Entries provided:
┌──

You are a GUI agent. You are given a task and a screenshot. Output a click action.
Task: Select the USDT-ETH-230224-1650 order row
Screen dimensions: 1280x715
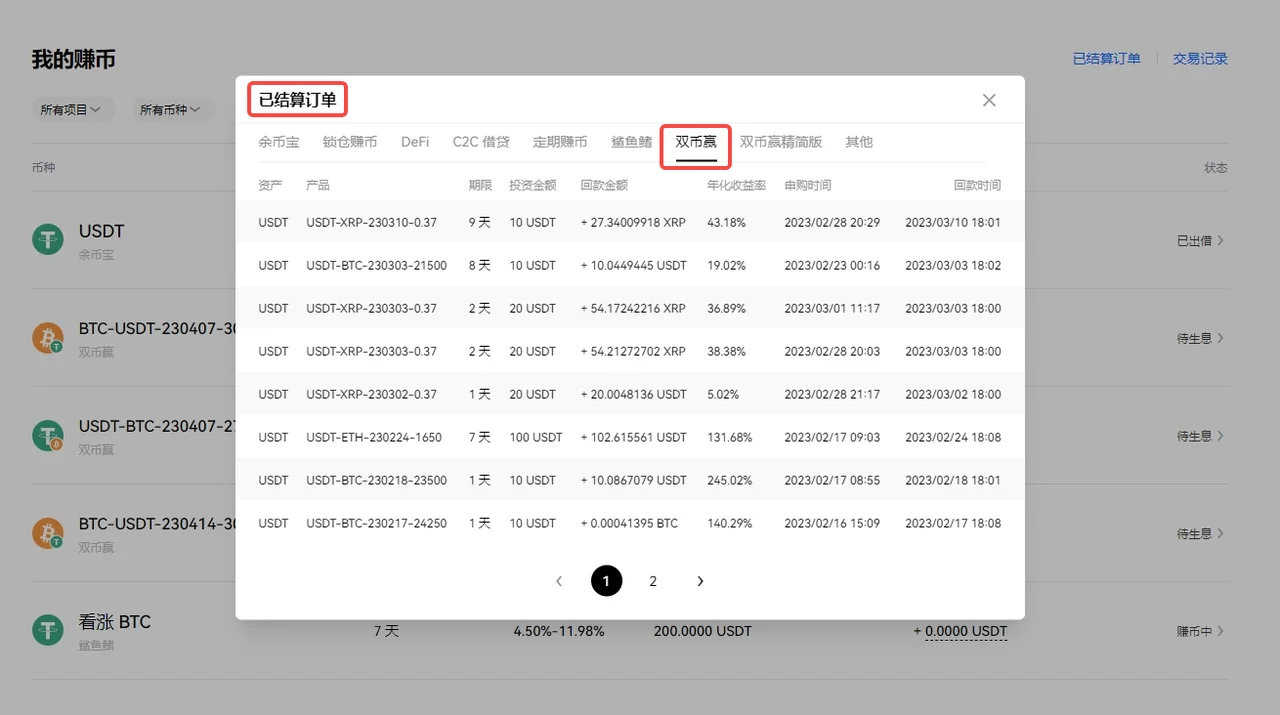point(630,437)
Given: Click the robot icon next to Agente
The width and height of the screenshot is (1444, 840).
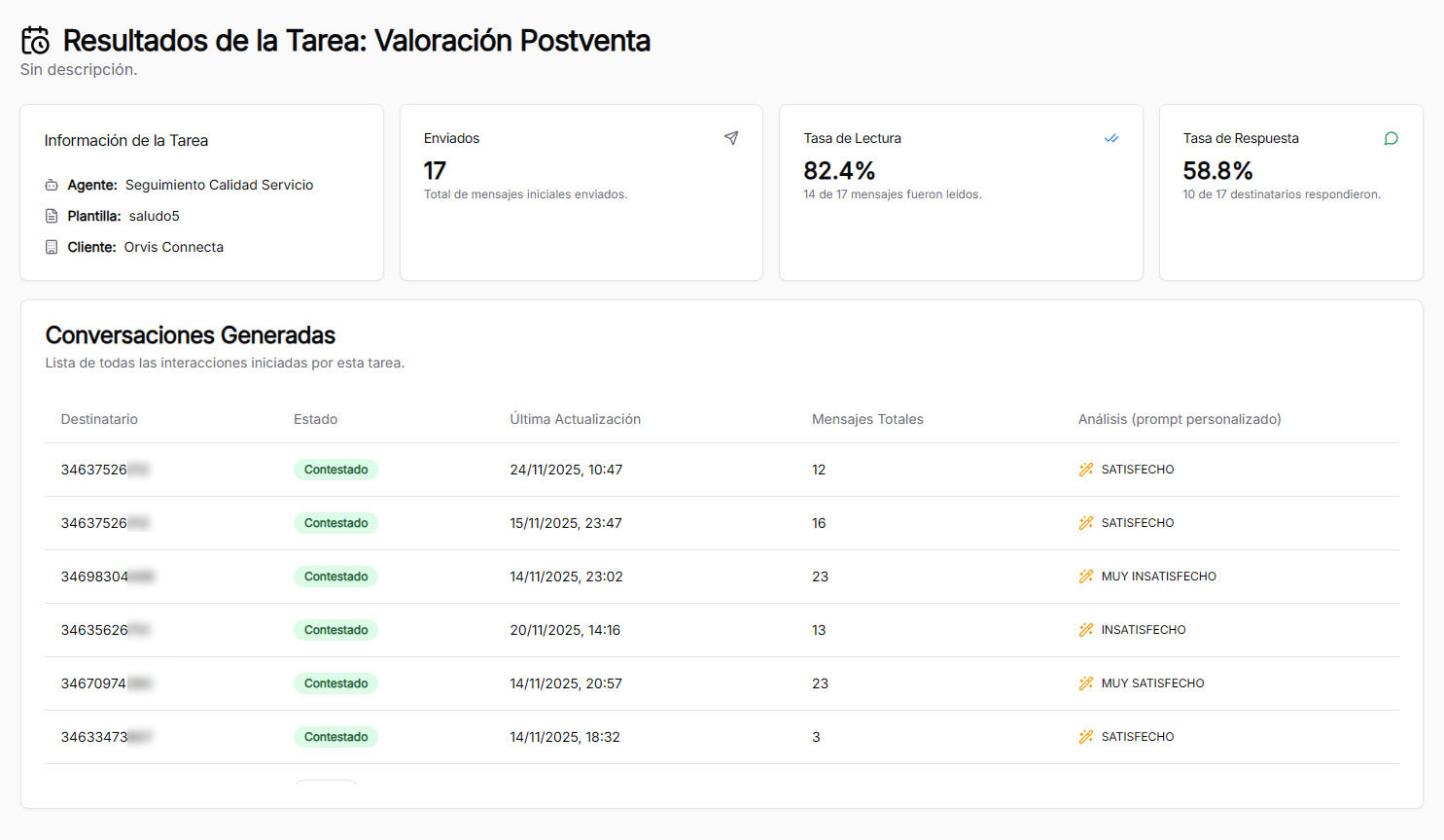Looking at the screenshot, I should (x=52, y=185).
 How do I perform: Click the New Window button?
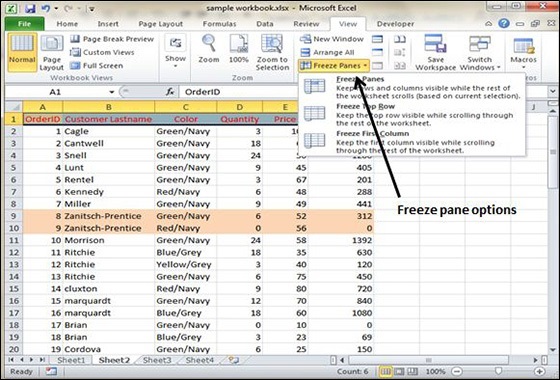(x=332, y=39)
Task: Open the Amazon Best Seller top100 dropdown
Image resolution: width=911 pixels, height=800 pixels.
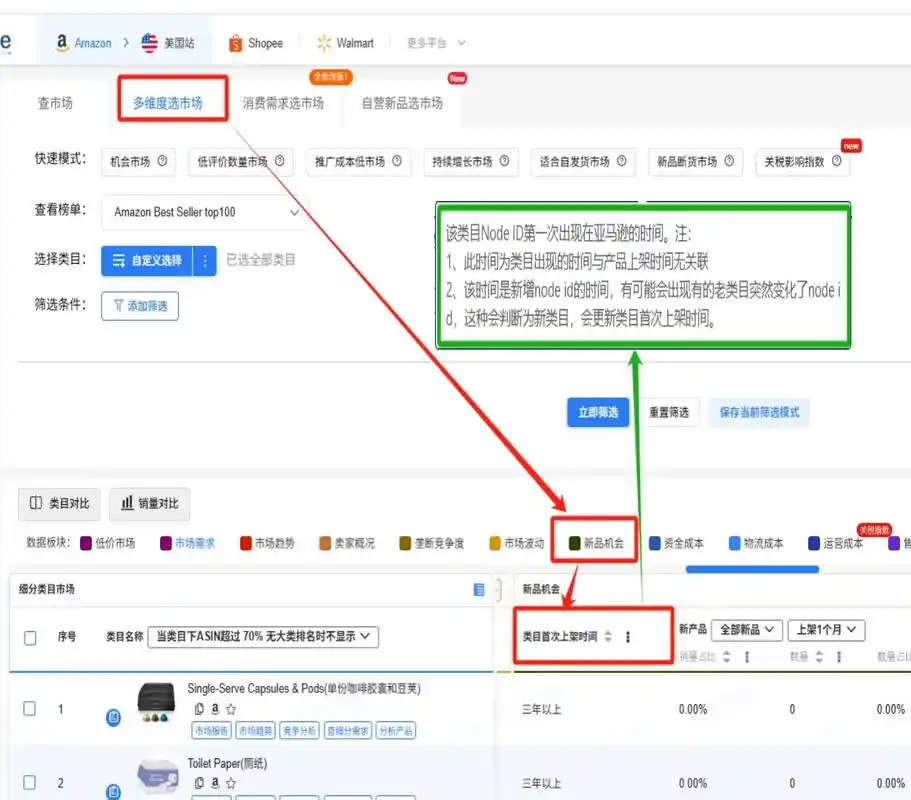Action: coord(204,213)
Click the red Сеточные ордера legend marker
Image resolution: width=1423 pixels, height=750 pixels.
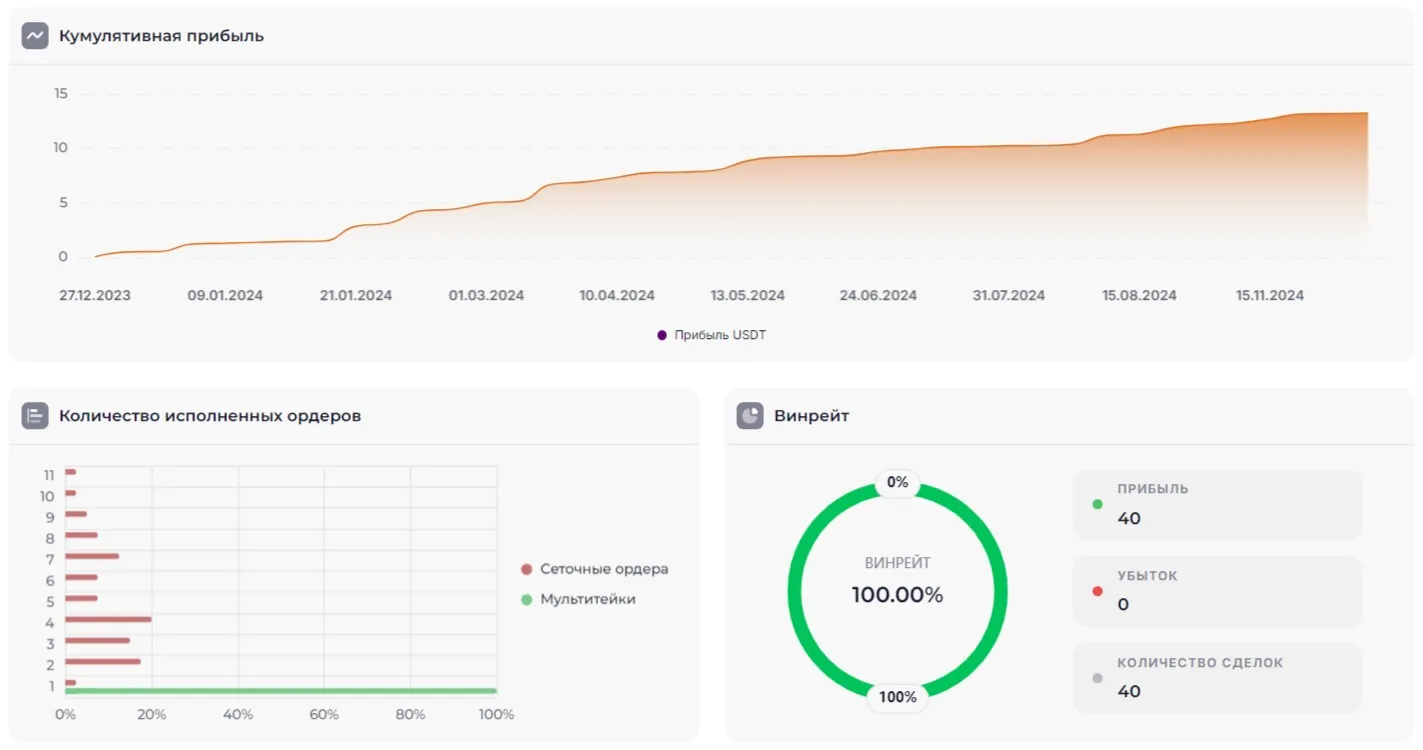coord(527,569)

└──

Assigned task: Please leave out the pictures while you copy exactly the lines from the one containing "Image resolution: width=911" through the end of the records.

Result of this exercise:
Image resolution: width=911 pixels, height=800 pixels.
Action: coord(204,213)
Click the red Сеточные ордера legend marker
Image resolution: width=1423 pixels, height=750 pixels.
coord(527,569)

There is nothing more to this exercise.